What to work on
In the entries below, find the line with "The width and height of the screenshot is (700, 576).", then set it down exactly along with each line after it to the end, skipping any pictures.

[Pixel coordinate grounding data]
-------
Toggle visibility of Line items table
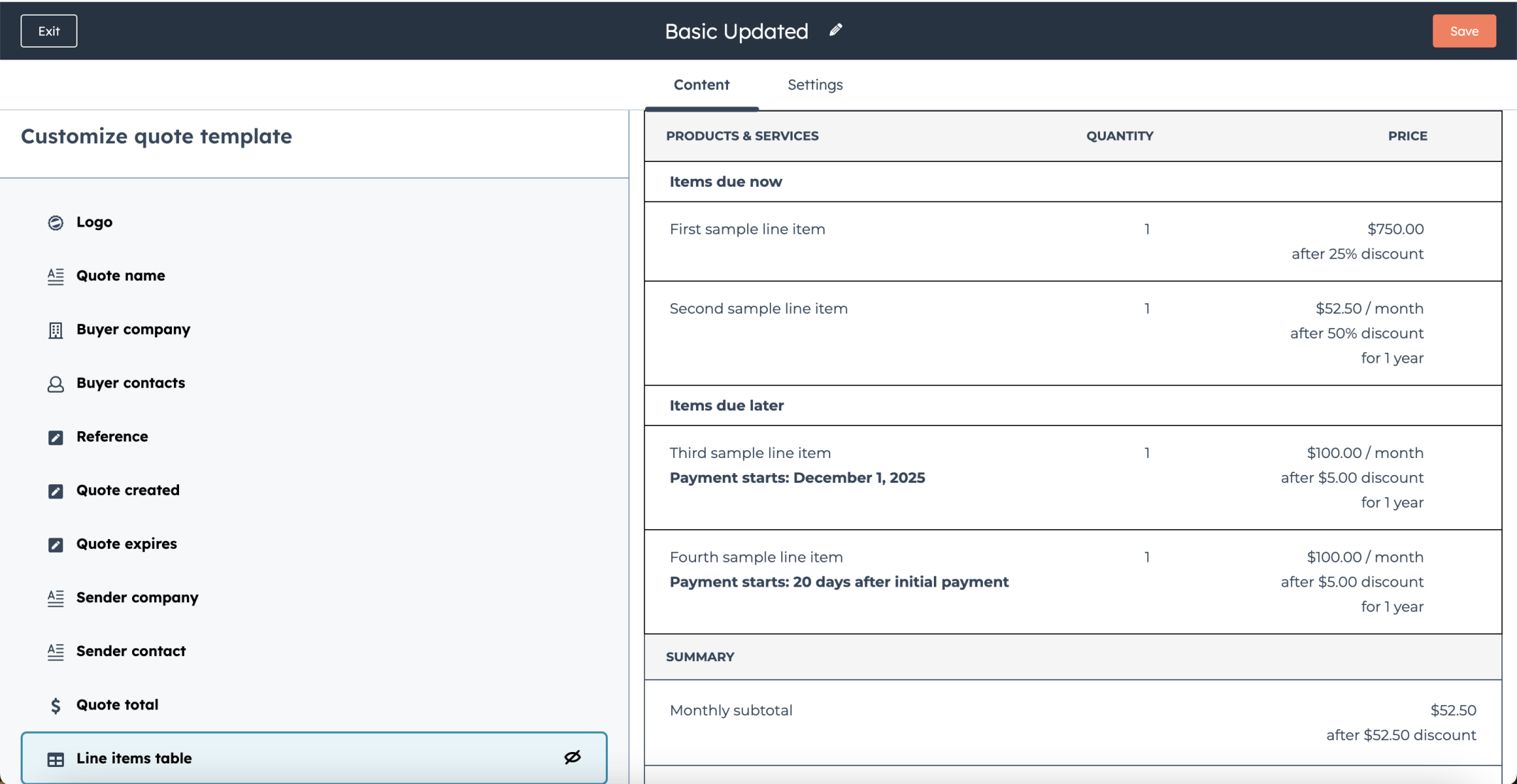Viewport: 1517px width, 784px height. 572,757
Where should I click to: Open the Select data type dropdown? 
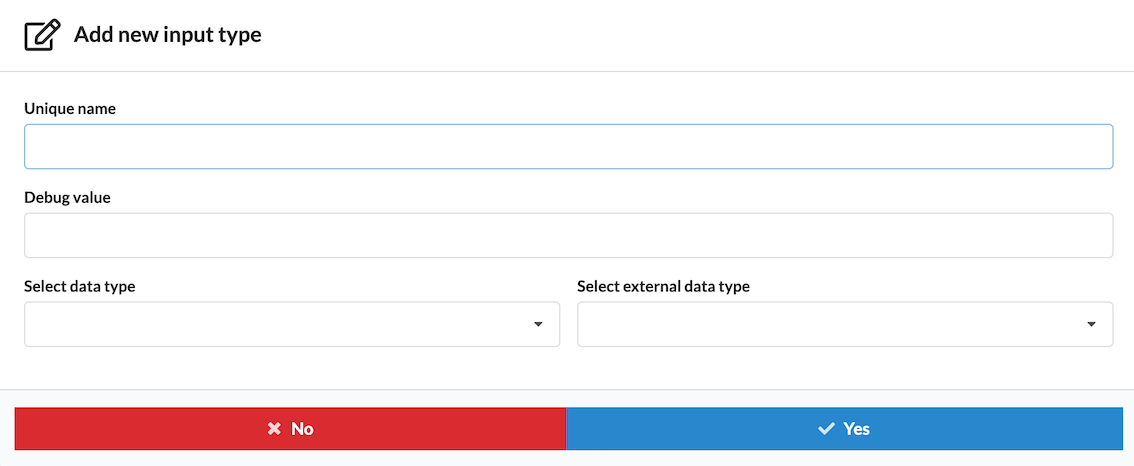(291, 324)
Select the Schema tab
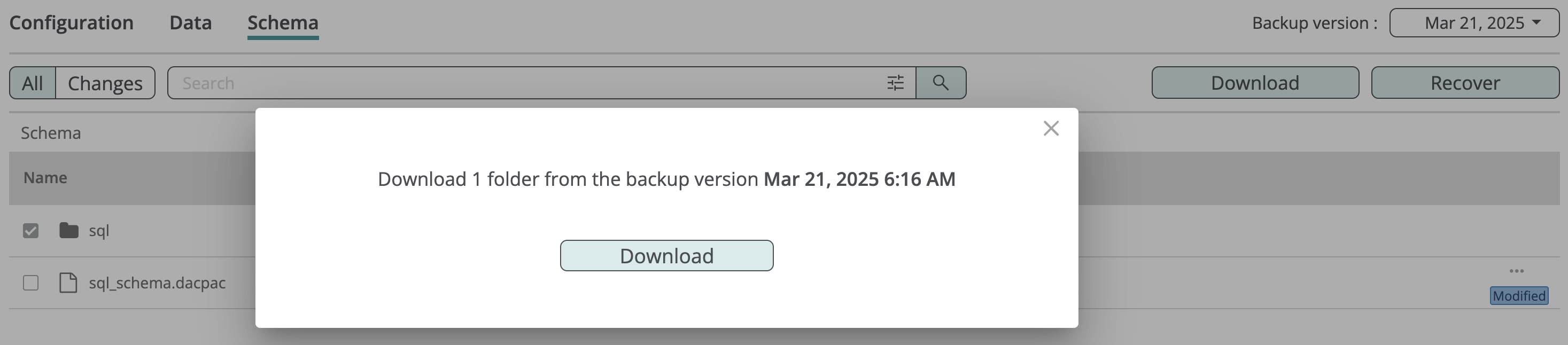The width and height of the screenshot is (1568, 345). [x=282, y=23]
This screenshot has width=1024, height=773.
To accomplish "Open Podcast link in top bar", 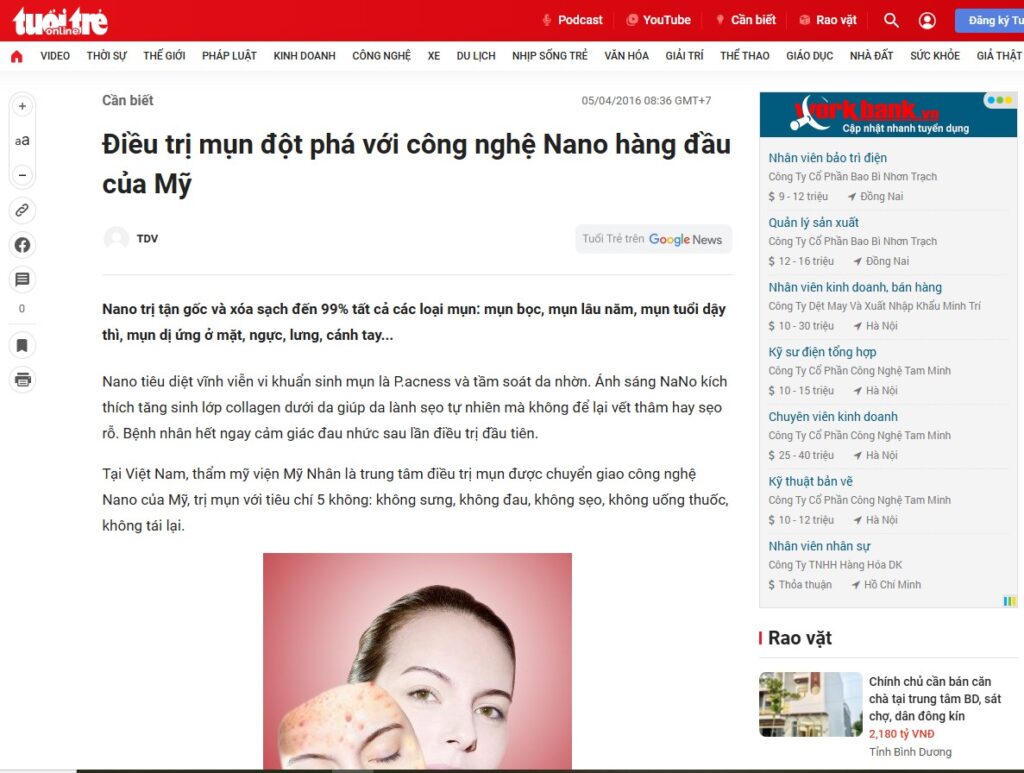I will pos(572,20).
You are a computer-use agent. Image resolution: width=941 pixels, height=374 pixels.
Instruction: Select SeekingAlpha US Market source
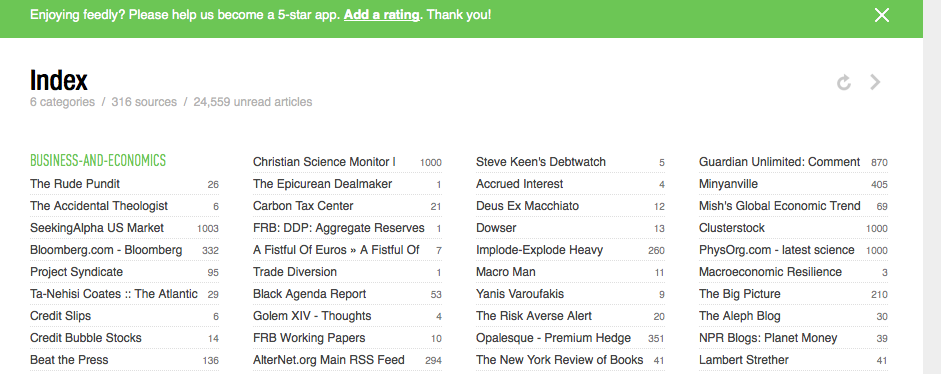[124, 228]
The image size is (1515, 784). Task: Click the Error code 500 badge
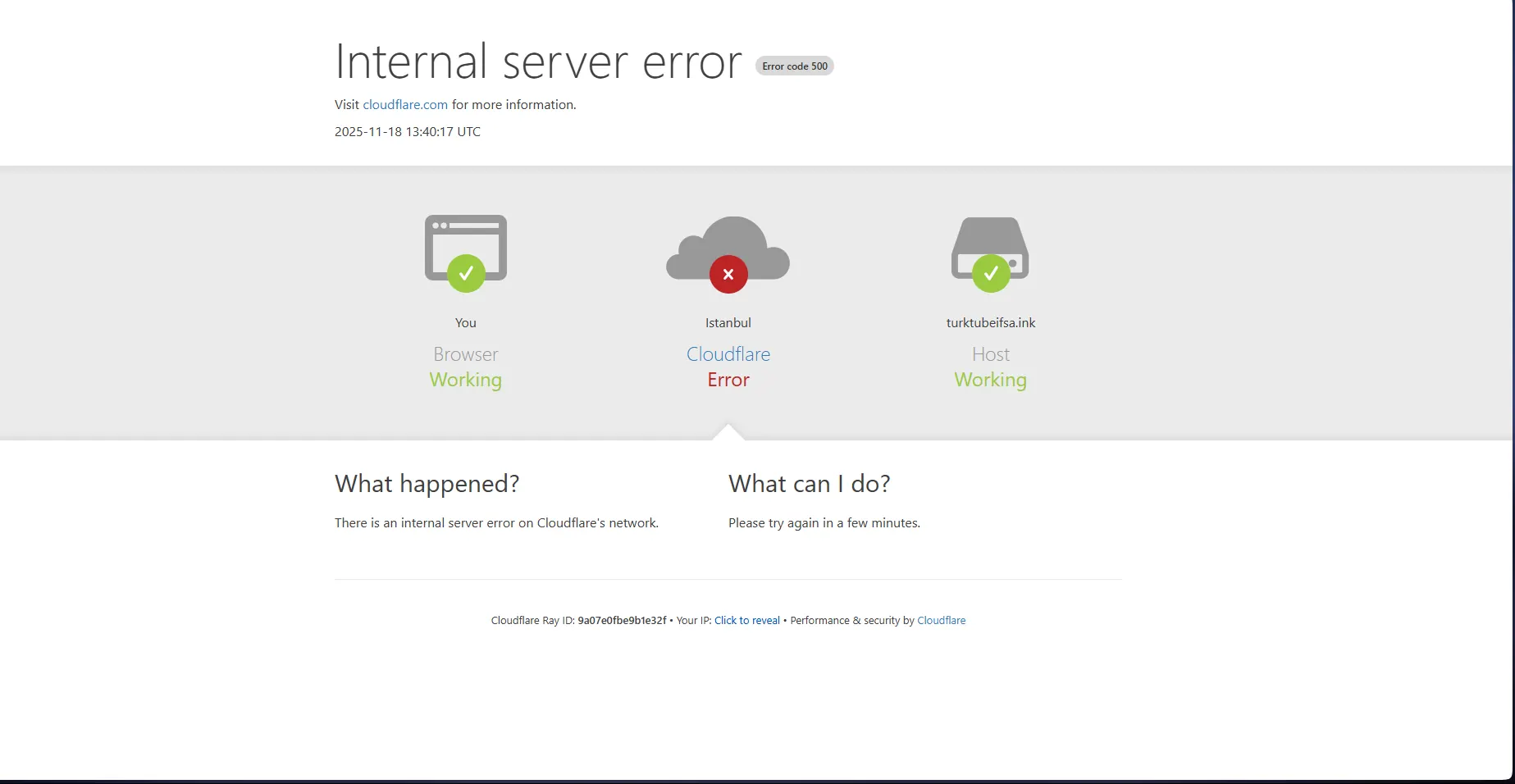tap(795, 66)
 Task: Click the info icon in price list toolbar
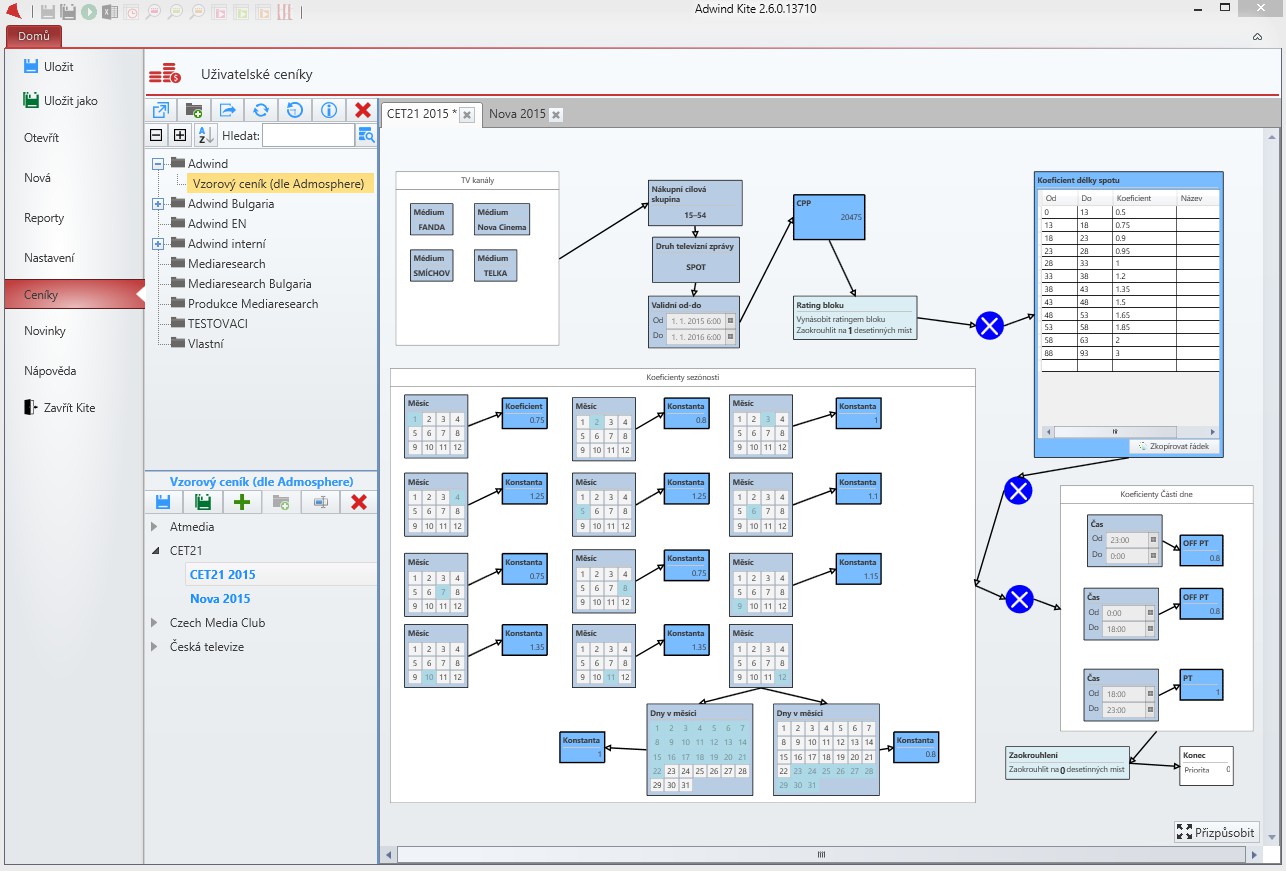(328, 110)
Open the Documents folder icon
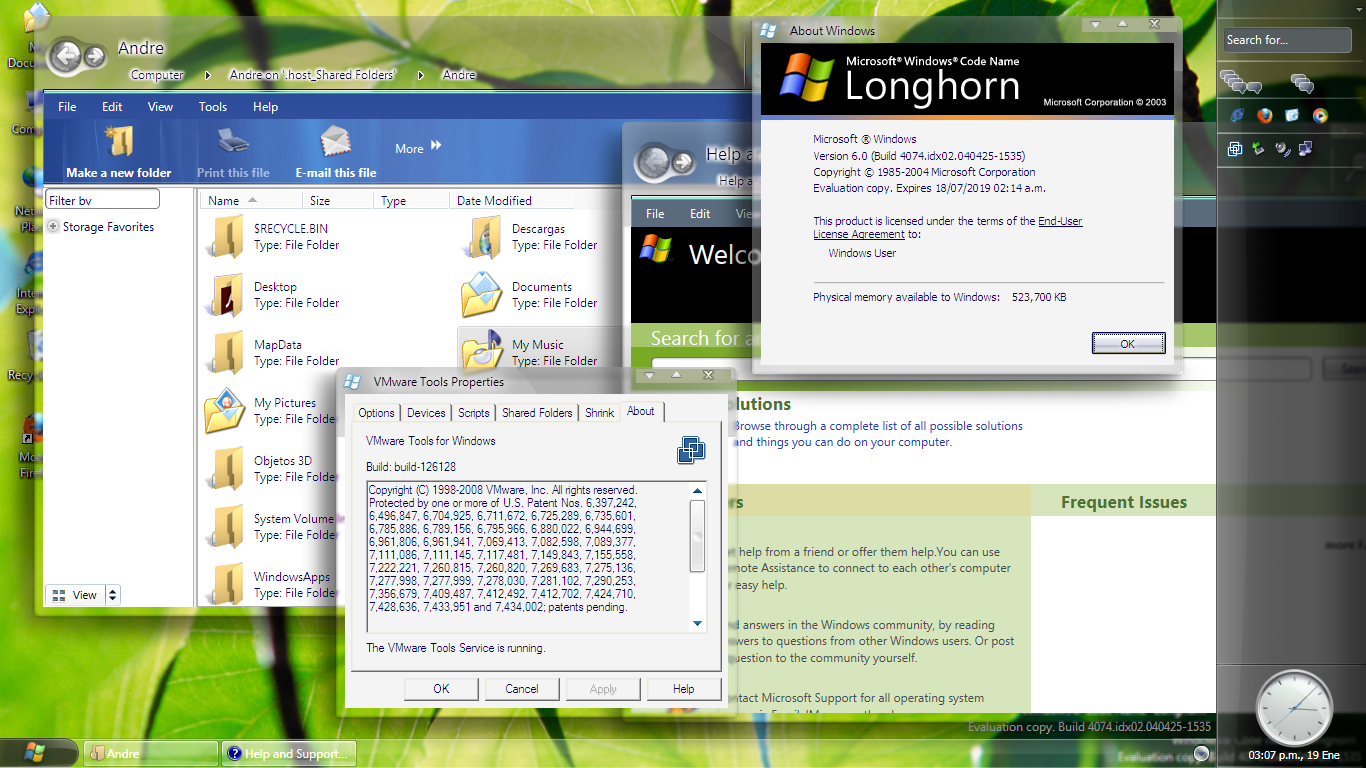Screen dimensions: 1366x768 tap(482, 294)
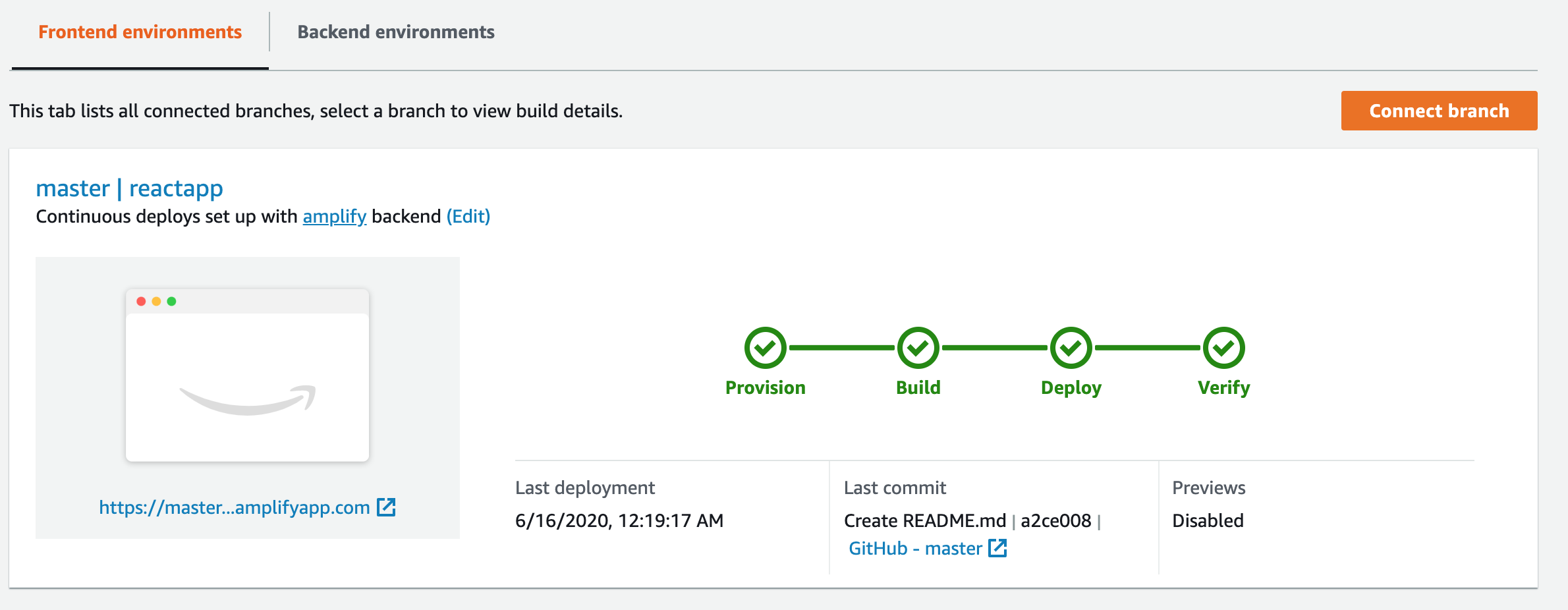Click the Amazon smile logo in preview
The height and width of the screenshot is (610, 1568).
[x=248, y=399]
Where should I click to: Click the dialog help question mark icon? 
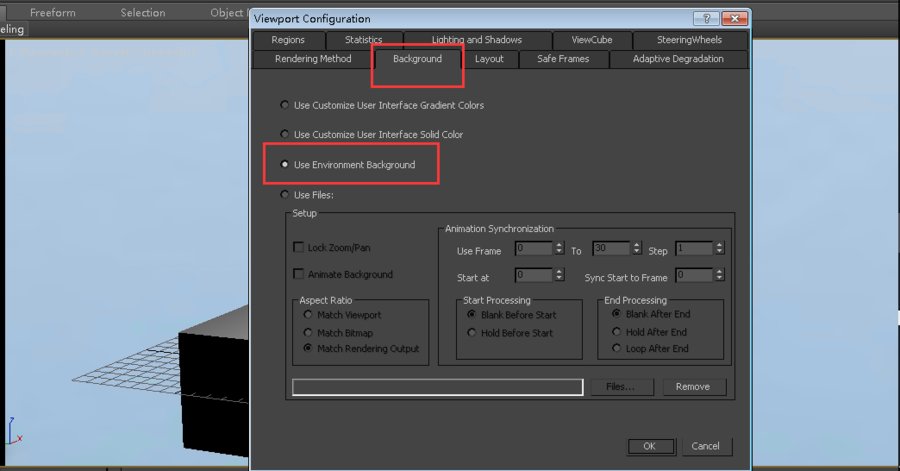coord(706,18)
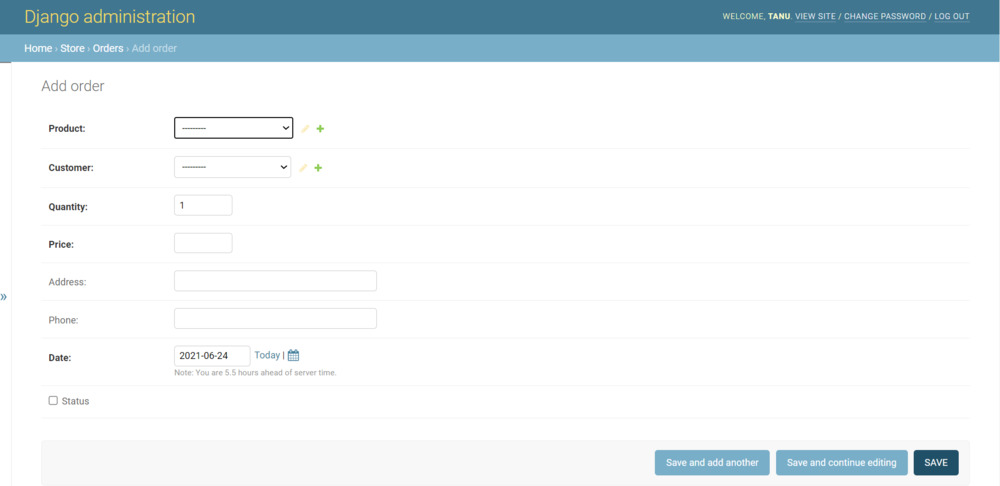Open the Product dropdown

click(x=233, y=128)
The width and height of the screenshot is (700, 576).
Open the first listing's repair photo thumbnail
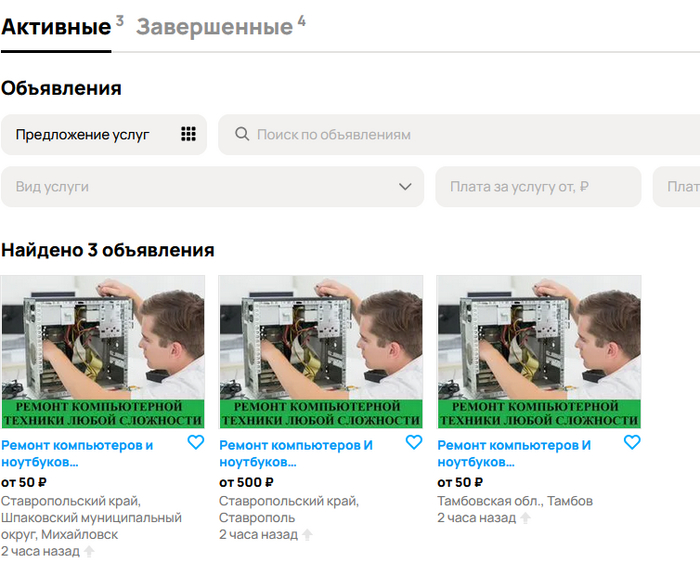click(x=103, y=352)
-------
Answer to this task
The width and height of the screenshot is (700, 576).
Open the first listing's repair photo thumbnail
click(x=103, y=352)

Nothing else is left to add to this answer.